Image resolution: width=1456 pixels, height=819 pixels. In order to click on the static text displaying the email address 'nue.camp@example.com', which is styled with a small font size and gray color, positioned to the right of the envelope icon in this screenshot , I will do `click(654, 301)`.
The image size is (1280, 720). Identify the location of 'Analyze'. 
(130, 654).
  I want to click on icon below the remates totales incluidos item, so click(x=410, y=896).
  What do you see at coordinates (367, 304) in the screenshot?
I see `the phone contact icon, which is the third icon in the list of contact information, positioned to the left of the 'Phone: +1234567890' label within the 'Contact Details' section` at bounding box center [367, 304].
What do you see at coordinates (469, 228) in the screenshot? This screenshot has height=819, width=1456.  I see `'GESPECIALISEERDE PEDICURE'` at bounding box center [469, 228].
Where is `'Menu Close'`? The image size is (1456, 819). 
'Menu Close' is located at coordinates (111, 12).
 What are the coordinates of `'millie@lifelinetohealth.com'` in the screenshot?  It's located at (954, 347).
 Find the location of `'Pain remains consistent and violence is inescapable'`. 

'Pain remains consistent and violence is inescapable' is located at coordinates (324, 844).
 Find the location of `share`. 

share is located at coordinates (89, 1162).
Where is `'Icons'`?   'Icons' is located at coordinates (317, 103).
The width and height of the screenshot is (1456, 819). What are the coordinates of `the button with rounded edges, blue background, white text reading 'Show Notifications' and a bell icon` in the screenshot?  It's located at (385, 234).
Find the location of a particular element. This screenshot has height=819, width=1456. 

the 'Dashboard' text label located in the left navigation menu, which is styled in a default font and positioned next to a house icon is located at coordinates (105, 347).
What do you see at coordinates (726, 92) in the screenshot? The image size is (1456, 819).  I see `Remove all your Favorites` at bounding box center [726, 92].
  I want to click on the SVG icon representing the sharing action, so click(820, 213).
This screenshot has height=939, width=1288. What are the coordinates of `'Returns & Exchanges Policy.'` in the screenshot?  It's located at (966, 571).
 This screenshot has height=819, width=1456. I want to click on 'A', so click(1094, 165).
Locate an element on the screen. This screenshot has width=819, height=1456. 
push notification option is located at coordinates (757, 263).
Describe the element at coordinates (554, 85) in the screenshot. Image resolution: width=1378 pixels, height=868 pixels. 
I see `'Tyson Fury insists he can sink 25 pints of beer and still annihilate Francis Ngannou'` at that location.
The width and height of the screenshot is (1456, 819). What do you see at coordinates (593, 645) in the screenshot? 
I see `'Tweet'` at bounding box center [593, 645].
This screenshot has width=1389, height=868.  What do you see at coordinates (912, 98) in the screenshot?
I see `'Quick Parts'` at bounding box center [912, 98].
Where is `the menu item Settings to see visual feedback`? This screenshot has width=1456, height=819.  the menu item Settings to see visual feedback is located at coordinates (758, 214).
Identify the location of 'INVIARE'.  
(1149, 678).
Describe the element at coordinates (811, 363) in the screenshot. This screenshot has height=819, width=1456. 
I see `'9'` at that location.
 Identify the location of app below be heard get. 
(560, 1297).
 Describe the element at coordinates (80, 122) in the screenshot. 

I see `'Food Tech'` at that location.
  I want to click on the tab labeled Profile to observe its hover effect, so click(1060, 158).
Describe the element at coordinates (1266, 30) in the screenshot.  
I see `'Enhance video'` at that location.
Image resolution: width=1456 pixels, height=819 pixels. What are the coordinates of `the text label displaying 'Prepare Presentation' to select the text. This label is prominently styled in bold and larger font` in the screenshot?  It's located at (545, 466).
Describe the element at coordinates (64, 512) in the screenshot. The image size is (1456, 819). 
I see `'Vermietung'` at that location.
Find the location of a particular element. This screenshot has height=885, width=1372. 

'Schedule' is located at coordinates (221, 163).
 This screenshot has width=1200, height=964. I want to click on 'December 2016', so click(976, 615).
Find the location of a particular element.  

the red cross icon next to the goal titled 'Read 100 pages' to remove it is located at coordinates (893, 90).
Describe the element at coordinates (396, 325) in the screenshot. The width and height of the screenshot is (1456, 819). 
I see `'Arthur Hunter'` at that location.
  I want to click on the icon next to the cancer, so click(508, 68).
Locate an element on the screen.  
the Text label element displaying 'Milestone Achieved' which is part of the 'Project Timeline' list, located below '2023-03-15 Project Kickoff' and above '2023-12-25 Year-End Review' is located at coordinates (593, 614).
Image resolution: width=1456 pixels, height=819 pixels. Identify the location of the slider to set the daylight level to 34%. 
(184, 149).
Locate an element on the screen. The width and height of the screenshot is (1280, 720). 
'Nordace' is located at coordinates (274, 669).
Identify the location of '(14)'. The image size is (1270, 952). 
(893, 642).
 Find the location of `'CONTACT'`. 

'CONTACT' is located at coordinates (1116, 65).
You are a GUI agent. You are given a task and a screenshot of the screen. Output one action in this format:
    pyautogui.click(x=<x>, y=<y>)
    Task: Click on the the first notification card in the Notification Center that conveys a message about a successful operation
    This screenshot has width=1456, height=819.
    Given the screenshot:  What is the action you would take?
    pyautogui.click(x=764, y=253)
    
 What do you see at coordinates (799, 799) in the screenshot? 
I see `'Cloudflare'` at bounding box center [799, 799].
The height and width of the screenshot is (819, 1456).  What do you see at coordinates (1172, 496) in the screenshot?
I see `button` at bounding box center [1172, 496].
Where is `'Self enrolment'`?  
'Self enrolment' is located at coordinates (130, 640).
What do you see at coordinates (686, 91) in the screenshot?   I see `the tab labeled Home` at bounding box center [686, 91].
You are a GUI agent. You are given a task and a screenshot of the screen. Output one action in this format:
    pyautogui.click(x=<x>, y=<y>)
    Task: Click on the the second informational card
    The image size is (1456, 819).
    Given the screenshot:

○ ○ ○ ○ ○

REQUIRED TASK
Can you render every line of the records above as a JSON list of strings, one string per line, with blank lines left out?

OUTPUT OF THE TASK
[
  "Image resolution: width=1456 pixels, height=819 pixels. In order to click on the static text displaying the email address 'nue.camp@example.com', which is styled with a small font size and gray color, positioned to the right of the envelope icon in this screenshot , I will do `click(654, 301)`.",
  "The image size is (1280, 720). Identify the location of 'Analyze'. ",
  "(130, 654).",
  "  I want to click on icon below the remates totales incluidos item, so click(x=410, y=896).",
  "  What do you see at coordinates (367, 304) in the screenshot?",
  "I see `the phone contact icon, which is the third icon in the list of contact information, positioned to the left of the 'Phone: +1234567890' label within the 'Contact Details' section` at bounding box center [367, 304].",
  "What do you see at coordinates (469, 228) in the screenshot? This screenshot has height=819, width=1456.  I see `'GESPECIALISEERDE PEDICURE'` at bounding box center [469, 228].",
  "Where is `'Menu Close'`? The image size is (1456, 819). ",
  "'Menu Close' is located at coordinates (111, 12).",
  " What are the coordinates of `'millie@lifelinetohealth.com'` in the screenshot?  It's located at (954, 347).",
  " Find the location of `'Pain remains consistent and violence is inescapable'`. ",
  "'Pain remains consistent and violence is inescapable' is located at coordinates (324, 844).",
  " Find the location of `share`. ",
  "share is located at coordinates (89, 1162).",
  "Where is `'Icons'`?   'Icons' is located at coordinates (317, 103).",
  "The width and height of the screenshot is (1456, 819). What are the coordinates of `the button with rounded edges, blue background, white text reading 'Show Notifications' and a bell icon` in the screenshot?  It's located at (385, 234).",
  "Find the location of a particular element. This screenshot has height=819, width=1456. ",
  "the 'Dashboard' text label located in the left navigation menu, which is styled in a default font and positioned next to a house icon is located at coordinates (105, 347).",
  "What do you see at coordinates (726, 92) in the screenshot? The image size is (1456, 819).  I see `Remove all your Favorites` at bounding box center [726, 92].",
  "  I want to click on the SVG icon representing the sharing action, so click(820, 213).",
  "This screenshot has height=939, width=1288. What are the coordinates of `'Returns & Exchanges Policy.'` in the screenshot?  It's located at (966, 571).",
  " This screenshot has height=819, width=1456. I want to click on 'A', so click(1094, 165).",
  "Locate an element on the screen. This screenshot has width=819, height=1456. ",
  "push notification option is located at coordinates (757, 263).",
  "Describe the element at coordinates (554, 85) in the screenshot. Image resolution: width=1378 pixels, height=868 pixels. ",
  "I see `'Tyson Fury insists he can sink 25 pints of beer and still annihilate Francis Ngannou'` at that location.",
  "The width and height of the screenshot is (1456, 819). What do you see at coordinates (593, 645) in the screenshot? ",
  "I see `'Tweet'` at bounding box center [593, 645].",
  "This screenshot has width=1389, height=868.  What do you see at coordinates (912, 98) in the screenshot?",
  "I see `'Quick Parts'` at bounding box center [912, 98].",
  "Where is `the menu item Settings to see visual feedback`? This screenshot has width=1456, height=819.  the menu item Settings to see visual feedback is located at coordinates (758, 214).",
  "Identify the location of 'INVIARE'.  ",
  "(1149, 678).",
  "Describe the element at coordinates (811, 363) in the screenshot. This screenshot has height=819, width=1456. ",
  "I see `'9'` at that location.",
  " Identify the location of app below be heard get. ",
  "(560, 1297).",
  " Describe the element at coordinates (80, 122) in the screenshot. ",
  "I see `'Food Tech'` at that location.",
  "  I want to click on the tab labeled Profile to observe its hover effect, so click(1060, 158).",
  "Describe the element at coordinates (1266, 30) in the screenshot.  ",
  "I see `'Enhance video'` at that location.",
  "Image resolution: width=1456 pixels, height=819 pixels. What are the coordinates of `the text label displaying 'Prepare Presentation' to select the text. This label is prominently styled in bold and larger font` in the screenshot?  It's located at (545, 466).",
  "Describe the element at coordinates (64, 512) in the screenshot. The image size is (1456, 819). ",
  "I see `'Vermietung'` at that location.",
  "Find the location of a particular element. This screenshot has height=885, width=1372. ",
  "'Schedule' is located at coordinates (221, 163).",
  " This screenshot has width=1200, height=964. I want to click on 'December 2016', so click(976, 615).",
  "Find the location of a particular element.  ",
  "the red cross icon next to the goal titled 'Read 100 pages' to remove it is located at coordinates (893, 90).",
  "Describe the element at coordinates (396, 325) in the screenshot. The width and height of the screenshot is (1456, 819). ",
  "I see `'Arthur Hunter'` at that location.",
  "  I want to click on the icon next to the cancer, so click(508, 68).",
  "Locate an element on the screen.  ",
  "the Text label element displaying 'Milestone Achieved' which is part of the 'Project Timeline' list, located below '2023-03-15 Project Kickoff' and above '2023-12-25 Year-End Review' is located at coordinates (593, 614).",
  "Image resolution: width=1456 pixels, height=819 pixels. Identify the location of the slider to set the daylight level to 34%. ",
  "(184, 149).",
  "Locate an element on the screen. The width and height of the screenshot is (1280, 720). ",
  "'Nordace' is located at coordinates (274, 669).",
  "Identify the location of '(14)'. The image size is (1270, 952). ",
  "(893, 642).",
  " Find the location of `'CONTACT'`. ",
  "'CONTACT' is located at coordinates (1116, 65).",
  "You are a GUI agent. You are given a task and a screenshot of the screen. Output one action in this format:",
  "    pyautogui.click(x=<x>, y=<y>)",
  "    Task: Click on the the first notification card in the Notification Center that conveys a message about a successful operation",
  "    This screenshot has width=1456, height=819.",
  "    Given the screenshot:  What is the action you would take?",
  "    pyautogui.click(x=764, y=253)",
  " What do you see at coordinates (799, 799) in the screenshot? ",
  "I see `'Cloudflare'` at bounding box center [799, 799].",
  "The height and width of the screenshot is (819, 1456).  What do you see at coordinates (1172, 496) in the screenshot?",
  "I see `button` at bounding box center [1172, 496].",
  "Where is `'Self enrolment'`?  ",
  "'Self enrolment' is located at coordinates (130, 640).",
  "What do you see at coordinates (686, 91) in the screenshot?   I see `the tab labeled Home` at bounding box center [686, 91].",
  "You are a GUI agent. You are given a task and a screenshot of the screen. Output one action in this format:",
  "    pyautogui.click(x=<x>, y=<y>)",
  "    Task: Click on the the second informational card",
  "    The image size is (1456, 819).",
  "    Given the screenshot:"
]